- Assignment
Going through the entries below, copy out each line that contains "Create".

Collected data
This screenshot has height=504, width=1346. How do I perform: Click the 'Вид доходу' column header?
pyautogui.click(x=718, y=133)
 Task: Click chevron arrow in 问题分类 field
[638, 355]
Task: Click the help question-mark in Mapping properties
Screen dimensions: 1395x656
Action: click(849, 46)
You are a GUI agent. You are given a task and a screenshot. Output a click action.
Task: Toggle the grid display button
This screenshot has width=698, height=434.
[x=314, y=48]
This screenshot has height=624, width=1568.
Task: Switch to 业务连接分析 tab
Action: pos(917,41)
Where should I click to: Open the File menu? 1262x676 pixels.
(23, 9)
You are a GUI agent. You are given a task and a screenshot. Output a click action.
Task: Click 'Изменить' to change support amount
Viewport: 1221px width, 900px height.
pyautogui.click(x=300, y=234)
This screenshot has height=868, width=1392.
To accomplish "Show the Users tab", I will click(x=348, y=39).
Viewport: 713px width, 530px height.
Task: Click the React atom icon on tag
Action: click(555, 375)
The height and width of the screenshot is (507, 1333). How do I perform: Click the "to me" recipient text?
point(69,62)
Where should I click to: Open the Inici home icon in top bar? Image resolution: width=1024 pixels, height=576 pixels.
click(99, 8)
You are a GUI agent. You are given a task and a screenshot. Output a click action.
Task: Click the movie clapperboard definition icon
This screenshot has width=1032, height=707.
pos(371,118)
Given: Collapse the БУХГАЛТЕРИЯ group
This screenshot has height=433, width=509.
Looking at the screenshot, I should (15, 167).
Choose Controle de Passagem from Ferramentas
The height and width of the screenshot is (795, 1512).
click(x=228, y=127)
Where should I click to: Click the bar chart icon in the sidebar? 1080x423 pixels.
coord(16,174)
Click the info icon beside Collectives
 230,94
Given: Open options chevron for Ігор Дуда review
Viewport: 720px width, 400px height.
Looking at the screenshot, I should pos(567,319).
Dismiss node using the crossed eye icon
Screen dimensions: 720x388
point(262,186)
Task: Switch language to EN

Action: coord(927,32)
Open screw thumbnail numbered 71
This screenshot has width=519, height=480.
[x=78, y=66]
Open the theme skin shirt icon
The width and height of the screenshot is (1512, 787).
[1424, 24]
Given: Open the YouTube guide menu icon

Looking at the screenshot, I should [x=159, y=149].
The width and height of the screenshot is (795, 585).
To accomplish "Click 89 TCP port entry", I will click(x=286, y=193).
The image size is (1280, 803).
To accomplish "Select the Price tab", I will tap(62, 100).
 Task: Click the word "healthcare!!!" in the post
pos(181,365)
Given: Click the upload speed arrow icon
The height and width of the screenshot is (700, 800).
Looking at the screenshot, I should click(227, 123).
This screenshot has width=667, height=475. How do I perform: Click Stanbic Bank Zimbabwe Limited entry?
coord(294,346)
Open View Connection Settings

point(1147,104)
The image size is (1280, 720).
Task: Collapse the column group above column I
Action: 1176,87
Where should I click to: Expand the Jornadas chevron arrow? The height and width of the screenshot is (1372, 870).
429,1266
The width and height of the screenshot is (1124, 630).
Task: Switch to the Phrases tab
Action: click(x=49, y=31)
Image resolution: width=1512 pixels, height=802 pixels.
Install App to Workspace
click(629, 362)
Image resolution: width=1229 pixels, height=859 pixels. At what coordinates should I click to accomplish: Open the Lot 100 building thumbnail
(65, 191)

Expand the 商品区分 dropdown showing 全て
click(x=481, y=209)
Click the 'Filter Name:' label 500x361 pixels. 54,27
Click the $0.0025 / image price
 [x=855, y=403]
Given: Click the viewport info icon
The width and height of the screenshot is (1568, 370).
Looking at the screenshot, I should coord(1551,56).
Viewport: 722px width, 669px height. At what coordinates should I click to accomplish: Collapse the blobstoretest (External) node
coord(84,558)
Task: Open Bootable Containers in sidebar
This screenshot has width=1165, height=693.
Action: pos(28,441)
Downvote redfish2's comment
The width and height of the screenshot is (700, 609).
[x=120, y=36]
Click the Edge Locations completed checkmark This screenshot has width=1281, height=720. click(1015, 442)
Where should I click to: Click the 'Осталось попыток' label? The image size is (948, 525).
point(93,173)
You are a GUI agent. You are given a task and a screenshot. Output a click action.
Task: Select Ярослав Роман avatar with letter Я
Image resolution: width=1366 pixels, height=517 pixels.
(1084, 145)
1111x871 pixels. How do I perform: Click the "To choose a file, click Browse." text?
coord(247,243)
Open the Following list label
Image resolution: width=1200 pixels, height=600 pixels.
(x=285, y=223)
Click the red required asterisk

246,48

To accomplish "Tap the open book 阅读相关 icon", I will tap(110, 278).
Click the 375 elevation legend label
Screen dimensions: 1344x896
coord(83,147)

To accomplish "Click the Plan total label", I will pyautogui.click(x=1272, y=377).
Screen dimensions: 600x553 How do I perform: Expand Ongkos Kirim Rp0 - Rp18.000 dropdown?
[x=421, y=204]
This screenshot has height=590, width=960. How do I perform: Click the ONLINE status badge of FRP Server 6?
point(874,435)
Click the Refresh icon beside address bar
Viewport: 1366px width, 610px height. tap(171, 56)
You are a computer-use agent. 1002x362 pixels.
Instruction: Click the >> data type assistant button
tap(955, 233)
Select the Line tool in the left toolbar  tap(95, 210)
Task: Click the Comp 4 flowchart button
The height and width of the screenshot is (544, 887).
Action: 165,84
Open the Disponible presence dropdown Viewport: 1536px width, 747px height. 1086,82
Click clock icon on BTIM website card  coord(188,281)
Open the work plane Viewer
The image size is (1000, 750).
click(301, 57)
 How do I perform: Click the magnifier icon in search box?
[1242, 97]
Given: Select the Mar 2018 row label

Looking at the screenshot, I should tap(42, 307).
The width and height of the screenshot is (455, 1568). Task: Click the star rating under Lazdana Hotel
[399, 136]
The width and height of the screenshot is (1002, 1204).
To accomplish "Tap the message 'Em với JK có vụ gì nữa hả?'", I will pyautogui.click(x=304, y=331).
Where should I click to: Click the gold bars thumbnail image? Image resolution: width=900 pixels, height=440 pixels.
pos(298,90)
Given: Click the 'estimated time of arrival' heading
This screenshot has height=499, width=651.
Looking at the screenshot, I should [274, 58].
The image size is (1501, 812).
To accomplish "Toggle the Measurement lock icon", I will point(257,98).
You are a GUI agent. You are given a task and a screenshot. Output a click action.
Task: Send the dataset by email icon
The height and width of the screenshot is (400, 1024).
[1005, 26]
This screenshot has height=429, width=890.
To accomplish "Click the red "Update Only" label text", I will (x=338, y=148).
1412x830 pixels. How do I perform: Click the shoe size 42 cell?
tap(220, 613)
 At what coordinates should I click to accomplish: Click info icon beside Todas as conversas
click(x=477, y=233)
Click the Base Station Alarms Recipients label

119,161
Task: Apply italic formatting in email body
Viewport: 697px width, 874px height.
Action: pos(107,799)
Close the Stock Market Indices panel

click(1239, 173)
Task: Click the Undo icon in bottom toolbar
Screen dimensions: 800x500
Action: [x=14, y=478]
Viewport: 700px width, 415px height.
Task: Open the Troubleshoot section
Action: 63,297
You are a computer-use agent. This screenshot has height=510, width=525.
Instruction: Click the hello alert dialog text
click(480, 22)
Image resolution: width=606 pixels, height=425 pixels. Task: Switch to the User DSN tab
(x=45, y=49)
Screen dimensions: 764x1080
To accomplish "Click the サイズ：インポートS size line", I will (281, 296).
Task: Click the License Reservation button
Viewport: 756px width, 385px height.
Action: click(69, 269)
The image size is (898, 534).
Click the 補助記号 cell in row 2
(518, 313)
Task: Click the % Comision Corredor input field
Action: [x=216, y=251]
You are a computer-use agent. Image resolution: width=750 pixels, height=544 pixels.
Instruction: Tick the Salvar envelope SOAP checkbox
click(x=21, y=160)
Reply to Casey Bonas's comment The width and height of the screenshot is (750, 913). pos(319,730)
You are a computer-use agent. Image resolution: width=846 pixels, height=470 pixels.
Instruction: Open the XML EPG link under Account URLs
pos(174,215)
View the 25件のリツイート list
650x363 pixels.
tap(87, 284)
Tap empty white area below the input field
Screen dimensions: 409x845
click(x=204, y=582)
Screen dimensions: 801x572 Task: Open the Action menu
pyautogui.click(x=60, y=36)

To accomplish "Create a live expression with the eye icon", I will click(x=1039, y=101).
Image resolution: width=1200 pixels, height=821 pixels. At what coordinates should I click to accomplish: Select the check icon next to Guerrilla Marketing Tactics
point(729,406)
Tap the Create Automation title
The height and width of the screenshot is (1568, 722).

- Exercise response
To accomplish "Create a live expression with the eye icon", I will click(x=1039, y=101).
Tap the Create Automation title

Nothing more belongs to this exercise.